The field of NLP is not really a “field” at all, but much more like a jungle, with here and there a little clearing where someone is tilling and defending a small plot and raising a crop. It is now a bit over 25 years since the beginnings of NLP, and that is about where physics was in the early 1800's, with a few investigators scattered here and there, occasionally communicating with each other and sharing ideas and the results of experiments. It took roughly another 100 years for physics to reach some kind of maturity, in which there was sufficient agreement among those working in the field on what constitutes appropriate methodology for testing and validating ideas. That agreement on assumptions and criteria for testing observations allowed it to become a cooperative effort,  independent of any particular authority or personality. The Nobel prize-winning physicist Richard Feynman describes physics (in the early 1960s) as follows:

“We have a way of checking whether an idea is correct or not that has nothing to do with where it came from. We simply test it against observation. So in science we are not interested in where an idea comes from.”

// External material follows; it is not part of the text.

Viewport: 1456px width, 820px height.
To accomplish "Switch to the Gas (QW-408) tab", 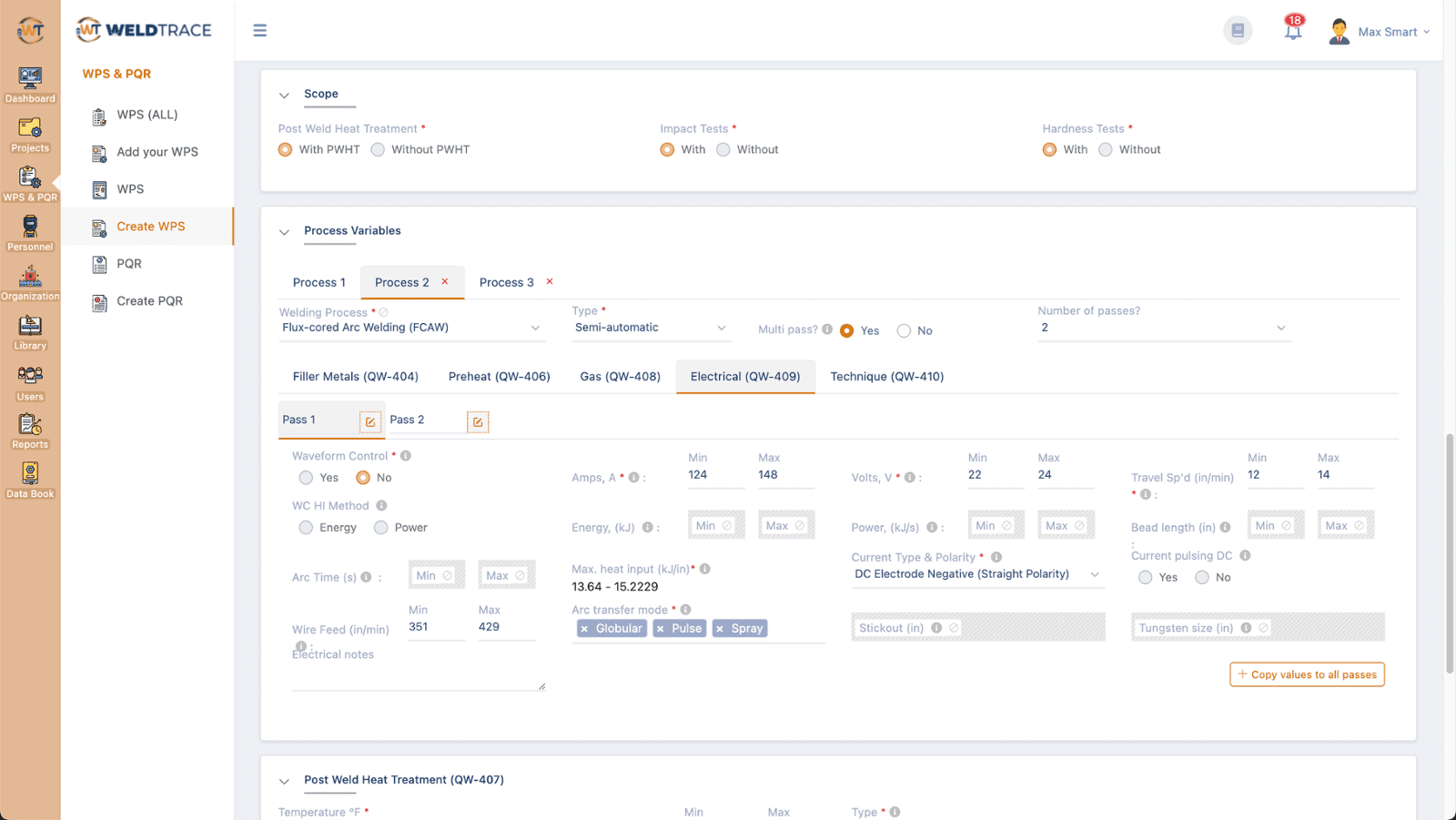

“There is no authority who decides what is a good idea. We have lost the need to go to an authority to find out whether an idea is true or not. We can read an authority and let him suggest something; we can try it out and find out if is true or not. If it is not true, so much the worse—so the 'authorities' lose some their 'authority.'”

“The relations among scientists were at first very argumentative, as they are among most people. This was true in the early days of physics, for example. But in physics today, the relations are extremely good. A scientific argument is likely to involve a great deal of laughter and uncertainty on both sides, with both sides thinking up experiments and offering to bet on the outcome. In physics there are so many accumulated observations that it is almost impossible to think of a new idea which is different from all the ideas that have been thought of before, and yet that agrees with all the observations that have already been made. And so if you get anything new from anyone, anywhere, you welcome it, and you do not argue about why the other person says it is so.”

“Most people find it surprising that in science there is no interest in the background of the author of an idea, or in his motive in expounding it. You listen, and if it sounds like a thing worth trying, a thing that could be tried, is different, and is not obviously contrary to something observed before, it gets exciting and worthwhile. You do not have to worry about how long he has studied, or why he wants you to listen to him. In that sense it makes no difference where the ideas come from. Their real origin is unknown; we call it the imagination of the human brain, the creative imagination.”

“Many sciences have not developed this far, and the situation is the way it was in the early days of physics, when there was a lot of arguing because there were not so many observations. I bring this up because it is interesting that human relationships, if there is an independent way of judging truth, can become unargumentative.” (6, pp. 21-22)

If NLP is to mature into a field, we need to communicate more between those isolated little plots in the jungle, and take a closer look at what is being raised in each of them. Not to search for truth with a capital T—physicists gave that up long ago—but to find out what works dependably, and think about how it works, so that we can continually improve what we do. We also need to follow the lead of physics and separate this search from the personalities involved in the search—shifting our attention from “Who's right,” to “What's right.”

Grinder and Bostic's book, Whispering in the Wind, invited readers to engage in a “professional high quality public dialogue among the practitioners of NLP,” and it was in that spirit that I recently wrote an extensive review (3) commending and sometimes amplifying parts of the book, while questioning and criticizing other sections, and offering alternative understandings. Sadly, neither the authors nor anyone else has stepped forth to continue this kind of dialogue that is essential if our jungle is to become a cooperative effort to refine and develop a field out of what we do.